遙かなる時空の中で5


 異世界の幕末期を舞台とした、遙かシリーズ第5弾。メインキャストが4までと異なっていますが、過去4作それぞれの個性や魅力を継承していると感じられる作品でした。
 主人公・蓮水ゆきの暮らす世界と、幕末期にある異世界とが共に危機にさらされた。ふたつの大切な世界を守るため、少女は命を削って時空を駆け巡る……!
 「時空を越えて悲劇的な運命を変える」という点で遙か3を踏襲しつつ、「命を削る」、「ふたつの世界を行き来する」といった新たな要素が加えられた本作。 このうち「命を削る」設定については、ストーリーに悲壮感を与える効果はさておき、ゲームシステムとしてはゲームオーバーのきっかけを作るくらいの 役割しか果たしていなかったので、あまり意義を感じませんでした。 一方で、「ふたつの世界を行き来する」要素は、壮大な世界観で繰り広げられる長い物語にメリハリをつけていたと思います。 派手な展開も用意されていて、特に天海の物語や大団円EDの流れにはわくわくさせてもらいました。
 ただ、いかに新しい要素を加えても、「時空を越えて悲劇的な運命を変える」物語は遙か3に続いて二度目。3をプレイしていると、どうしても新鮮味に欠ける部分があります。 そのため、自分がまっさらな状態でこの物語を味わえてはいない気がするのが、残念なところです。 もし3よりも先にこっちをプレイしていたら、もっと感動できたんじゃないかなあ。

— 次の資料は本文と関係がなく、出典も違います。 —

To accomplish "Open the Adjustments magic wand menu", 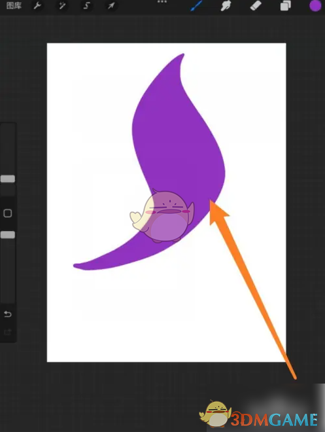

 また、本作の主人公にはゲーム進行上の要請と思しきたくさんの設定が付いており、どちらかといえば個性は強め。 育ちがよくもなければ留学経験もない自分が果たして共感できるだろうか……とプレイ前には思っていました。 が、いざやってみると、命をかけて世界を守ると決意するまでの過程が丁寧に描かれているため、 考えていたよりもずっと感情移入しやすい主人公でした。 恋愛部分も、主人公の鈍感さに相殺されている嫌いはあるものの、遙かシリーズにしてはしっかりじっくり描写されていたように思う。 主人公が命を削っていたり、八葉さんたちの立場がバラバラだったりするわりに、シナリオには笑える場面が多く、和やかな雰囲気なのも気に入っています。
 システム面では、若干の不親切さが目に付きました。 戦列画面や章選択画面を開いた状態のままでは人物情報を参照することができないとか、 イベント内戦闘直前の戦列画面において、強制参加のキャラクターは列の中ですら動かせないとか。 せっかく全体的に丁寧に作られていると感じられる作品なのに、 こんなところでプレイヤーに地味なストレスを与えてしまってはもったいないよー。 あと、できればイベント回想機能をもっと充実させてほしかったです。

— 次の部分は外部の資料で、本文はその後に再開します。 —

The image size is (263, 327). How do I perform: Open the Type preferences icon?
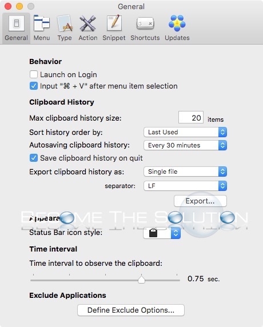[65, 23]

 と、書いてみたらなんだか妙に硬い感想になってしまいましたが、 実際のところはウヒョウヒョ萌え萌え言いながら楽しくプレイしていました。 面白かった! 5まで来てもまだ、遙かシリーズは全部好きだと言えることが嬉しくてなりません。 ネオロマらしい品のよさが大好きです。それから、アーネストが大好きです(笑)。配信イベントも楽しみにしてる!